Arts education, sometimes it’s down to good fortune.
Tom Sherrington @teacherhead and author of the excellent book ‘The Learning Rainforest’ visited Saffron Walden County High School in July 2018 in order to contribute to a debate about educational research. Following an inspiring dayhe tweeted this:
The comment provoked a response from Vic Goddard, the Headteacher of Passmores Academy in Harlow which featured in the 2011 Channel 4 fly on the wall documentary ‘Educating Essex’. Vic asked me “You don’t know another wealthy donor that you can point in our direction to give us a few million do you?” It is a good question and a fair point. State schools rarely have world class facilities or benefit from the generosity of wealthy philanthropists and now may be the time to change this. Why do the very schools and communities who need and deserve a boost in their facilities so rarely get them? Why is Saffron Hall such an anomaly in the state sector?
If you have not visited Saffron Hall yet, you should do so. It is one of the most impressive arts venues in England. It was built five years ago and cost a jaw-dropping £10 million. The money was donated by an anonymous philanthropist who had a radical vision: his own children benefitted from high quality comprehensive education at the school and he explicitly wanted to leave County High with a facility that would be the envy of every fee-paying school in the area. Saffron Hall realises this vision, perfectly. It is an aesthetically delightful design, has a near-perfect acoustic and its stage is regularly graced by the likes of Maxim Vengerov, Nicola Benedetti, Courtney Pine and The London Symphony Orchestra, all of whom featured in the 2018 programming. More importantly for me, as Headteacher at the school, the facility champions Arts Education. Visiting musicians offer masterclasses and workshops to our students and engage with children in collaborative dance, jazz, singing, drama or classical music ventures.
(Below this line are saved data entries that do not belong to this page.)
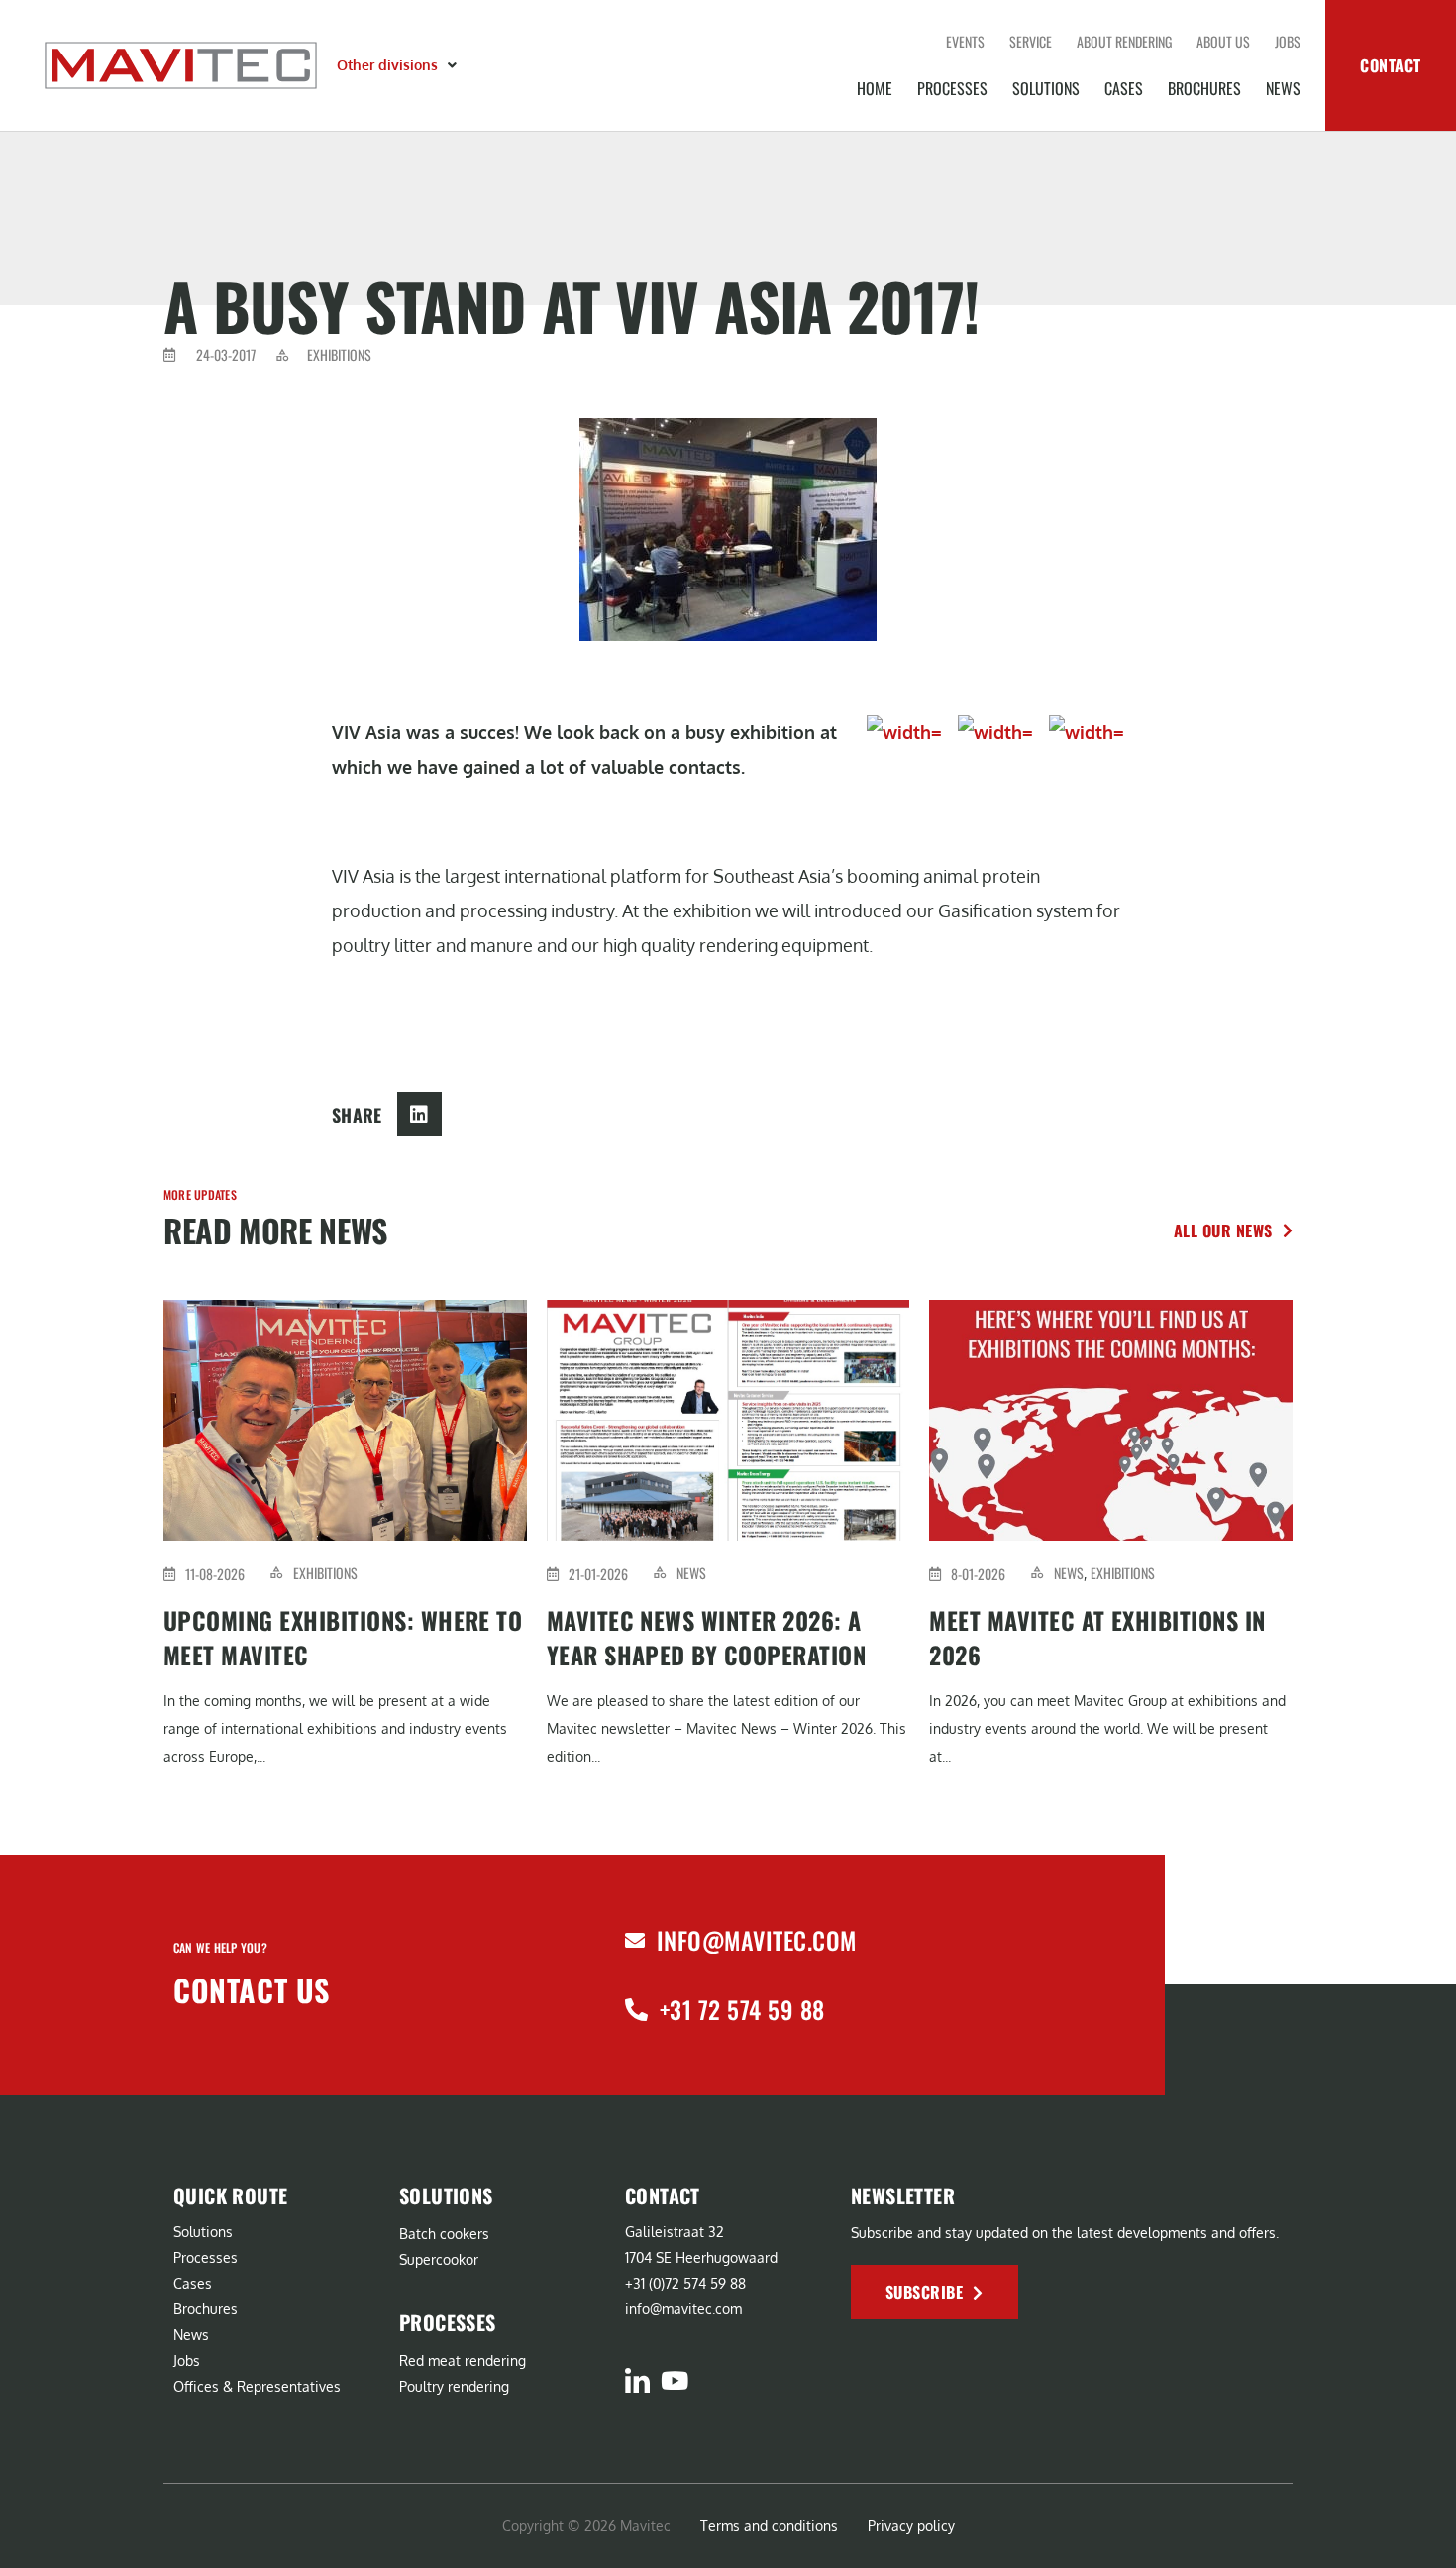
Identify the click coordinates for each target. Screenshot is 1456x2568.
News (1283, 88)
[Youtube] (674, 2380)
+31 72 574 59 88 (742, 2009)
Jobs (1287, 41)
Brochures (1204, 88)
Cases (1123, 88)
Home (874, 88)
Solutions (1046, 88)
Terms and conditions (769, 2525)
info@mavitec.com (757, 1940)
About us (1223, 41)
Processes (952, 88)
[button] (398, 65)
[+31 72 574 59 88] (636, 2009)
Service (1030, 41)
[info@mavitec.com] (635, 1941)
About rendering (1124, 41)
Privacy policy (911, 2525)
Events (965, 41)
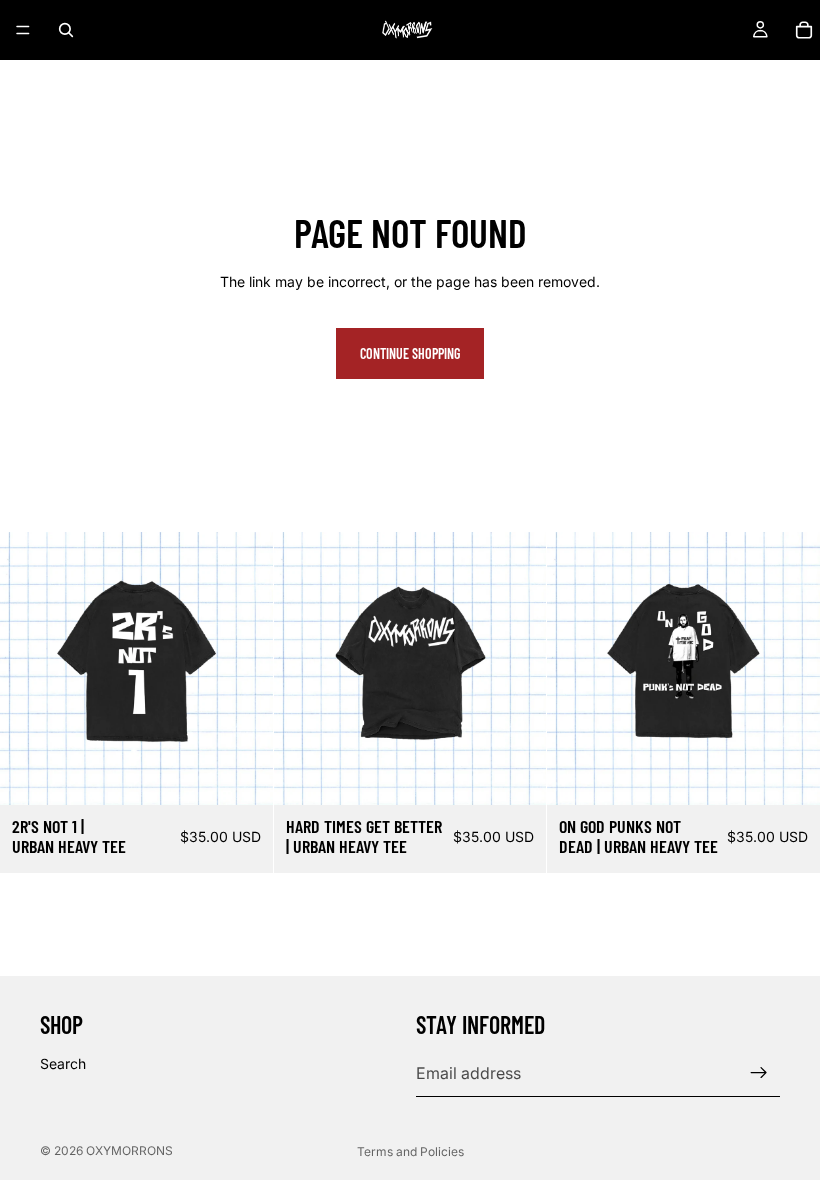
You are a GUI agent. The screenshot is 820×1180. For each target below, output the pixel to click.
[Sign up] (759, 1073)
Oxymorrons (129, 1150)
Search (63, 1063)
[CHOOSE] (242, 774)
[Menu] (23, 30)
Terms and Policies (410, 1151)
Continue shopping (410, 353)
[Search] (66, 30)
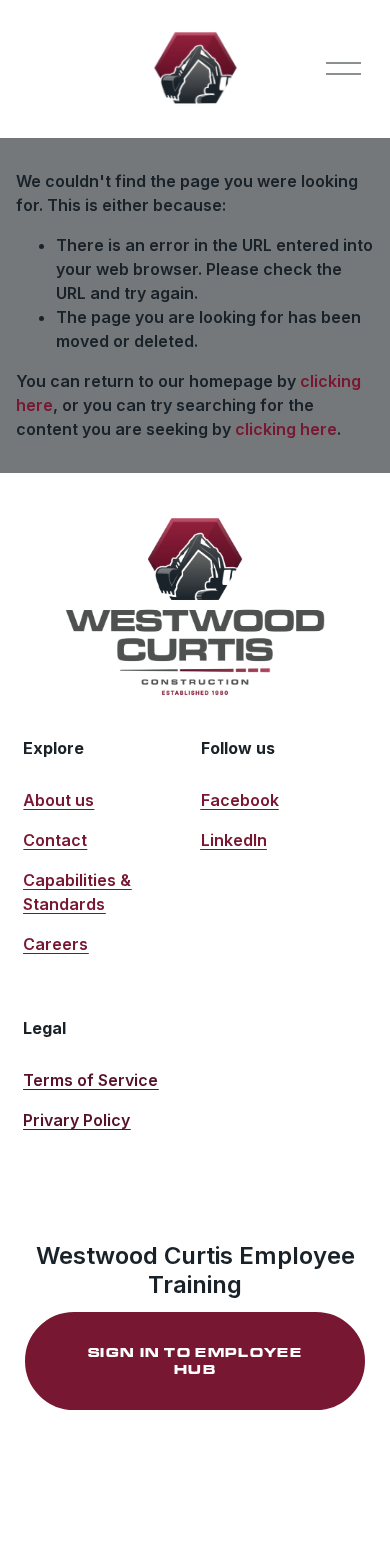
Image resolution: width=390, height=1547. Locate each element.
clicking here (286, 429)
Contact (55, 840)
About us (58, 800)
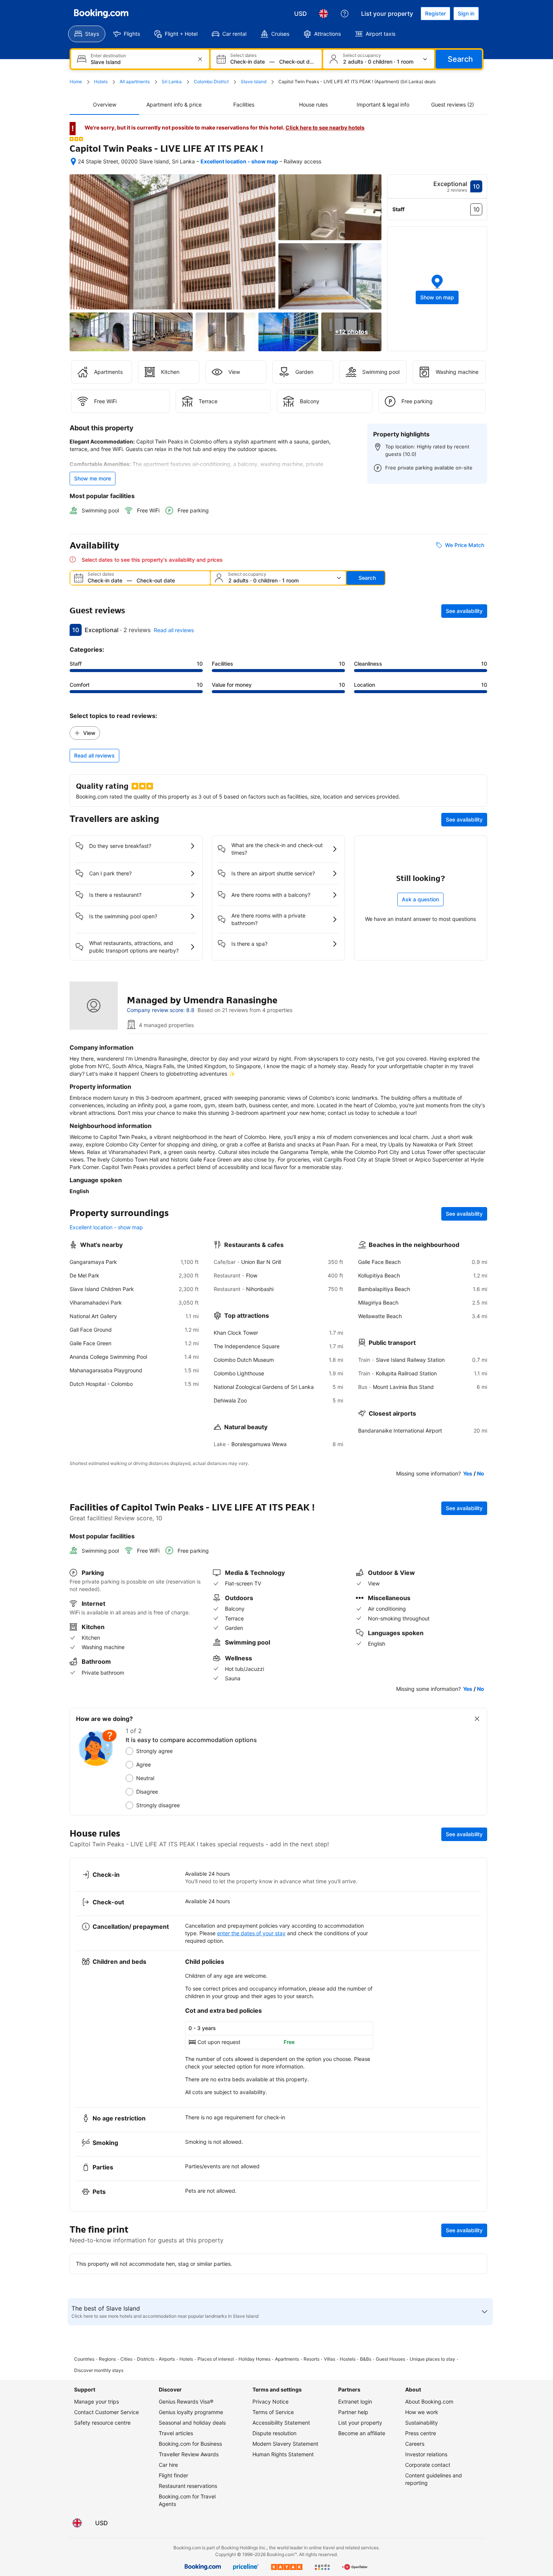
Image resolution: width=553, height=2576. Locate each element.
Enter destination (108, 55)
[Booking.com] (101, 13)
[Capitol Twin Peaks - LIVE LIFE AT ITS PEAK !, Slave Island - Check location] (73, 161)
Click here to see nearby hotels (325, 127)
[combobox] (141, 62)
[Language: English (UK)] (323, 14)
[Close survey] (477, 1718)
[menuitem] (86, 34)
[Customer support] (345, 14)
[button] (76, 139)
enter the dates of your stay (251, 1933)
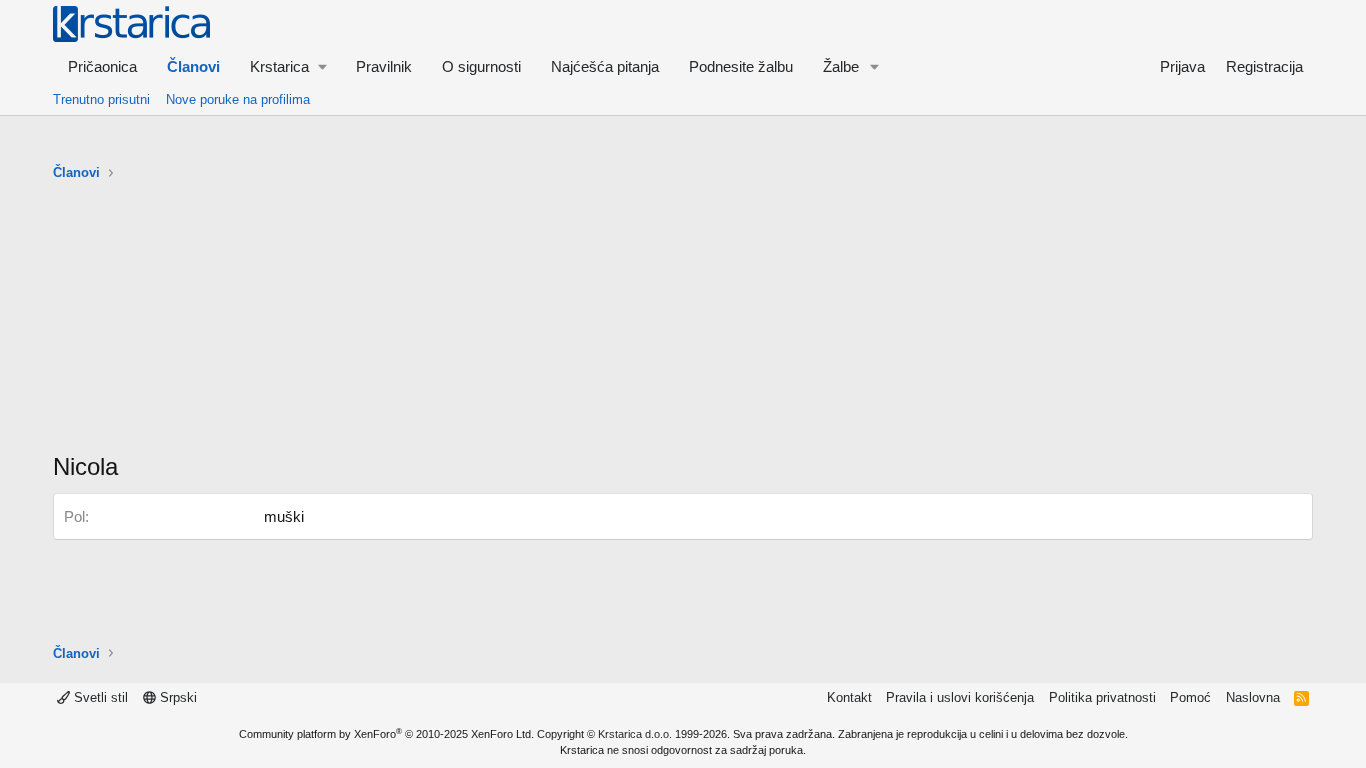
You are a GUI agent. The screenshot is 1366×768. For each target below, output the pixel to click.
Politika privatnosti (1102, 697)
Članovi (193, 66)
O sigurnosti (481, 66)
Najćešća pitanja (605, 66)
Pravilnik (384, 66)
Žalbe (841, 66)
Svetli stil (99, 697)
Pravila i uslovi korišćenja (960, 697)
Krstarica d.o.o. (635, 734)
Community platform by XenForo (386, 734)
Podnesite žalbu (741, 66)
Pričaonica (102, 66)
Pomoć (1190, 697)
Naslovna (1253, 697)
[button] (288, 66)
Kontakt (849, 697)
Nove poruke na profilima (238, 99)
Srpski (176, 697)
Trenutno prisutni (101, 99)
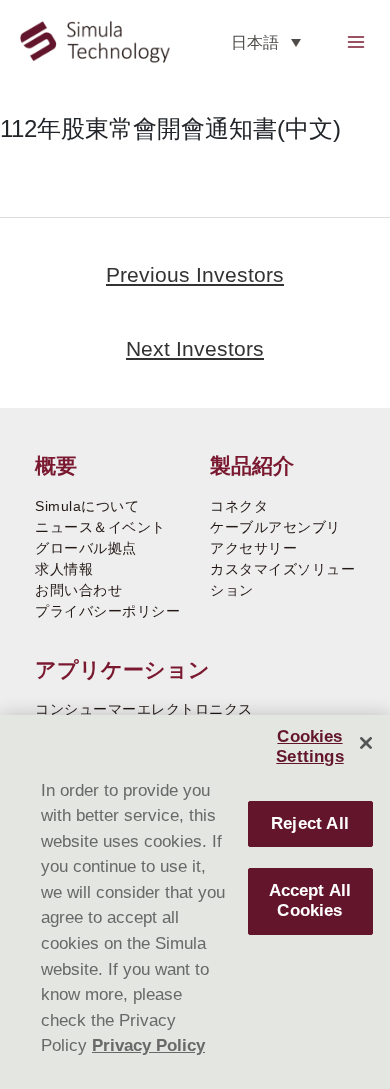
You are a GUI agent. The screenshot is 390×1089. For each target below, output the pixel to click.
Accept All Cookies (310, 900)
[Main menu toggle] (355, 41)
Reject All (310, 823)
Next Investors (195, 348)
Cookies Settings (309, 746)
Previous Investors (195, 274)
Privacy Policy (148, 1045)
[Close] (366, 743)
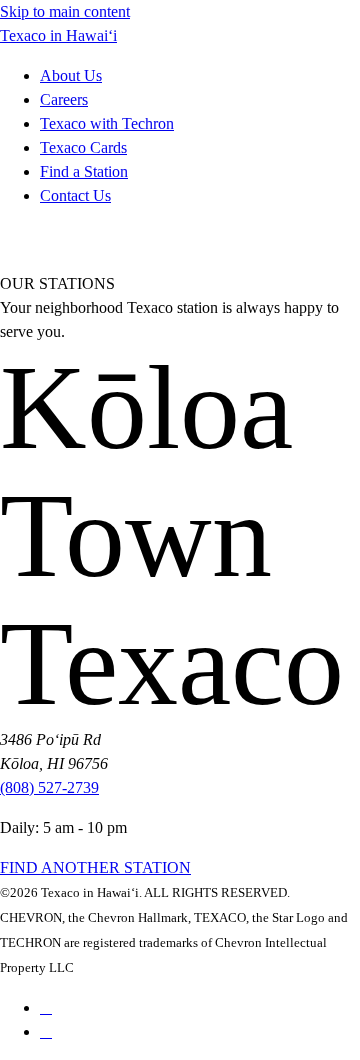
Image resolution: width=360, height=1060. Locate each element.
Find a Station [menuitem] (84, 171)
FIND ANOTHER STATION (95, 867)
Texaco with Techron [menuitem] (107, 123)
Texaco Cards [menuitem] (83, 147)
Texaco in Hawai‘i (58, 35)
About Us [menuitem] (71, 75)
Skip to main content (65, 11)
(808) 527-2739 (49, 787)
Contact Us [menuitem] (75, 195)
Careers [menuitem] (64, 99)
The inspirational performance space lifts our shows and concerts to a professional level. The hall is hired by local independent schools for their annual concerts.
My last statement is laced with some irony. 52% of independent schools have their own bespoke concert halls, hardly any state schools do. The fees charged by the top fee-paying schools would be enough to educate nine children in the state sector in the least well-funded authorities. The experience of the arts in comprehensive schools is under severe threat and this is directly related to the sharp decrease in state school funding which has fallen by 8% in real terms since 2010 according to the Institute of Fiscal Studies. Many schools have no option but to cut their arts provision because the courses have become unaffordable. Music education, in particular, has suffered. The cultural capital of our young people is under threat as a consequence of this under-investment in schools and arts facilities. In 2018, David Carter, the then National Schools Commissioner for England, commented: “The reduction in the number of children studying the arts will have a knock on to the cultural capital of this country.” What has been exacerbated, through underfunding, is the already existing inequality in the way that cultural capital is distributed. Some, via their privileged education, have the advantage of being able to access a rich diet of high culture whilst others are now being denied that access. Saffron Hall is an anomaly because it provides exposure to and experience of high culture for all children within a comprehensive school setting.
So, returning to Vic’s question, can we persuade more enlightened philanthropists to think twice before adding adornments to the facilities of their independent almae matres and to invest in high-quality arts facilities for their local state schools instead? If we can, Passmores might get the glorious concert hall it deserves!